Sosyalist ve komünistler de serveti ve ekonomik gücü üreten kaynakları devletin eline vererek problemi çözmek istemişler, ancak devlet, eninde sonunda insanların elinde olduğu, insanlar tarafından yönetildiği halde onlar, insan unsurunu ihmal ettikleri için başarılı olmamışlardır.
İslâm ise üretim araçlarını da içine alan özel mülkiyete ve bir çeşit pazar ekonomisine (Medine Pazarı) yer vermiş, özel kesimin servetine sınır getirmemiş olmakla beraber yoksulluk ve sosyal adaletsizlik problemine aşağıdaki tedbirlerle çare üretmiştir:
1. İnsan unsurunun ıslahına öncelik vermiş, imanlı, yüksek ahlâk sahibi, dünyayı fani, serveti imtihan ve ibadet vesilesi gören, hakkı ödenmemiş servetin tapusu ve mülkiyeti kendinde olsa bile onu haram sayan, dünyada yapılan her şeyin ahirette hesabının sorulacağı şuuru içinde hareket eden... “İslâm insanı”nı yetiştirmeyi birinci hedef olarak kabul etmiştir.
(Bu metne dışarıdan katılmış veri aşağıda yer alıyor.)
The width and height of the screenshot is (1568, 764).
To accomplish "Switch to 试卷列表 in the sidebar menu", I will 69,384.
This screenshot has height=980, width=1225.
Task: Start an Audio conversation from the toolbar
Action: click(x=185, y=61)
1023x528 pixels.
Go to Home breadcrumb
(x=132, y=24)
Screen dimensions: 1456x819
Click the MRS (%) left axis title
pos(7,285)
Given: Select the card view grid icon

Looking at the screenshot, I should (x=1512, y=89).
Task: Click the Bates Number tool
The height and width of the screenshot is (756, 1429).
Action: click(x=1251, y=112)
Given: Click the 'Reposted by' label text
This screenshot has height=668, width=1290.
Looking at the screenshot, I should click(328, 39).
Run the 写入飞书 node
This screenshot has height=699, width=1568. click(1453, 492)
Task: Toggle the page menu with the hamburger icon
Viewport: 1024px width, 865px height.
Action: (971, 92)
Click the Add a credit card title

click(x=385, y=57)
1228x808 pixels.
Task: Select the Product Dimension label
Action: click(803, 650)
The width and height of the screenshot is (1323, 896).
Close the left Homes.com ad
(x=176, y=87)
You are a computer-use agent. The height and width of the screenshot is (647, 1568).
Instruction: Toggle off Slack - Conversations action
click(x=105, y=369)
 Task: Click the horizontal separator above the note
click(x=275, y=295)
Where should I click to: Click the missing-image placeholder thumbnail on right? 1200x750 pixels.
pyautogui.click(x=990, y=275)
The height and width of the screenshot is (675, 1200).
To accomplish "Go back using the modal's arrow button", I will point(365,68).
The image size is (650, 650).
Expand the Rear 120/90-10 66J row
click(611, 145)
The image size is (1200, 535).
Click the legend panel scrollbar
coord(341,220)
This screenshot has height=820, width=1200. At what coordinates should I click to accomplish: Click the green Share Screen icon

2. İnsan hayatında dinden ayırılmış ve arındırılmış hiçbir alan bırakmadığı için bir yolunu bulup yükümlülükten kurtulmak, devlete karşı hile yaparak ödevden kaçmak zorlaşmıştır.
3. İslâm imanının içinde şu da vardır: İnsan da, sahip oldukları da aslında Allah’a aittir, sahip ve malik olan kul emanetçidir; yoksul, işçi, hizmetçi, güçsüz kimselerin haklarını vermeyenlerin hasmı Allah’tır, hesabını O soracaktır. Allah kul hakkını, kulu razı etmedikçe affetmeyecektir.
4. Yoksullar ve mahrumların derdine çare yalnızca resmi yoldan (devlet eliyle) değil, yardımı ibadet bilen, bazı yardımları yapması da farz olan dindarlar eliyle, onların kendi rızalarıyla ve bizzat (araya devlet girmeden) yapacakları yardımlar ve bağışlar ile de gerçekleşmektedir. Bu yardımların ve bağışların vakıflar vb. şeklinde teşkilatlanması çözümü daha etkili ve kapsamlı kılmıştır.
5. Sermayenin, riske girmedikçe, kâr ve zarara ortak olmadıkça sabit bir rantı (faiz) haram kılınmıştır.
6. Müslüman zenginin servetini istediği gibi kullanması ve tüketmesi mümkün değildir; din, vicdan ve devletin müdahaleleri ve sınırlamaları vardır.